Main cast: Colin Ford (Reagan Collins), Timothy Simons (Detective Cliff Dawkins), Ellie Bamber (Mary Alice Walker), Christine Ko (Amy), Chris Warren (James), Nicholas Cutro (Sam Pickett), Arianna Ortiz (Miss Petersen), Paul Iacono (Ben Wallace), Danielle Macdonald (Becky Wallace), Tanner Stine (Kenny Dawkins), Isaac Cheung (Tom Mulnick), Sarah Hay (Sydney Vaughn), Dileep Rao (Ronnie), Miriam Flynn (Mrs Reed), and Arden Myrin (Connie Dawkins)
Director: Jay Lowi
Extracurricular Activities is billed as something you will get when Ferris Bueller is a homicidal sociopath who accepts payment from the filthy rich school mates of his in exchange for him arranging their parents’ deaths. Say that again? I’m sold. Let me boot up this show and… remain disappointed as the credit rolls.
Colin Ford and his fivehead play Reagan Collins, our Ferris Bueller-like character who is beloved by his parents and teachers because he deliberately conforms to their standards of what a perfect teen should be. Sometimes his veneer cracks, and he will say something resentful, but he catches himself quickly and the adults see what they want to see, so yes, he’s absolutely perfect in their eyes. Perhaps taking payment to murder the parents of his school mates is his way of letting off steam. Only Detective Cliff Dawkins is on to him, but the problem is, nobody believes him one bit.

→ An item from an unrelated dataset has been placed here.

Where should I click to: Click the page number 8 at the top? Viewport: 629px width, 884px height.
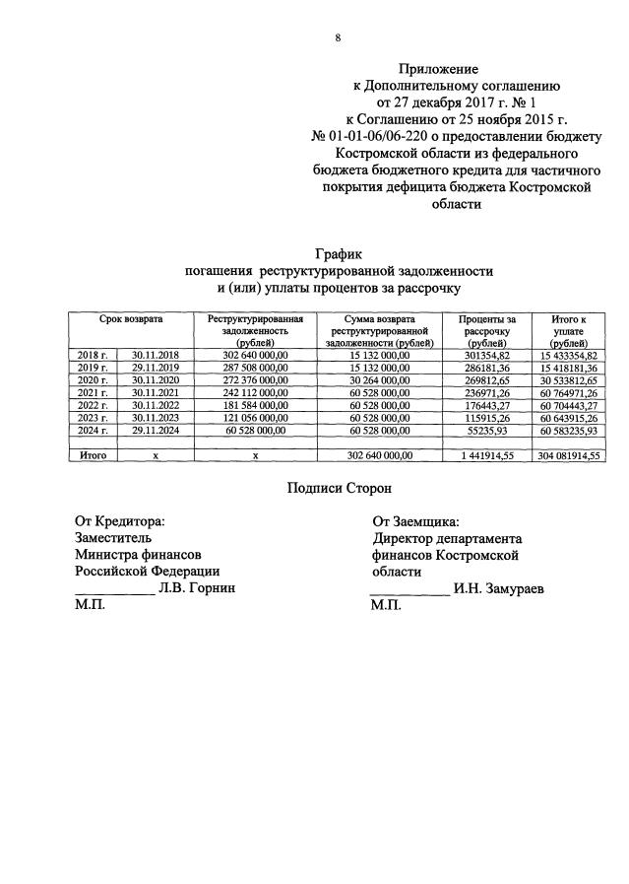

Oh boy, where do I even start? This one is billed as a dark comedy, but it’s a safe kind, as the parents that get murdered here are portrayed as general assholes and douchebags. Despite wanting to be seen as edgy and daring, this movie never dares to portray its protagonist in a way that may lead viewers to consider him a bad guy even a bit.
Most damning, though, is the main character itself. Reagan is smug, cold, and unreadable for the most part, which won’t be a problem if the character had any shred of personality or charisma. Look at Ferris Bueller, for example: that guy is a smug douchebag, but he does undergo a character journey in his movie, and Matthew Broderick plays that guy with a charming kind of bravado that wins me over. Here, though, Reagan is just smug, and the fact that the movie bends over backward to an unrealistic degree to let him win – adults taking the side of a teen over an experienced detective without any hesitation, seriously? – only makes this character more unlikable and difficult to root for. Colin Ford plays his role like he’s fully sedated, which doesn’t help matters.
Also, this movie tries to pass its more illogical plot elements as “comedy”, which only feels lazy, because there is nothing here that is even a little funny. All the characters here are shallow and unlikable, without any hint of charm or quirk to make their vapid nature palatable, and the story feels like a third-rate effort to pull off an edgy version of a teen high school comedy. Skip Extracurricular Activities – go watch something else that works better as a high school comedy, such as Ferris Bueller’s Day Off.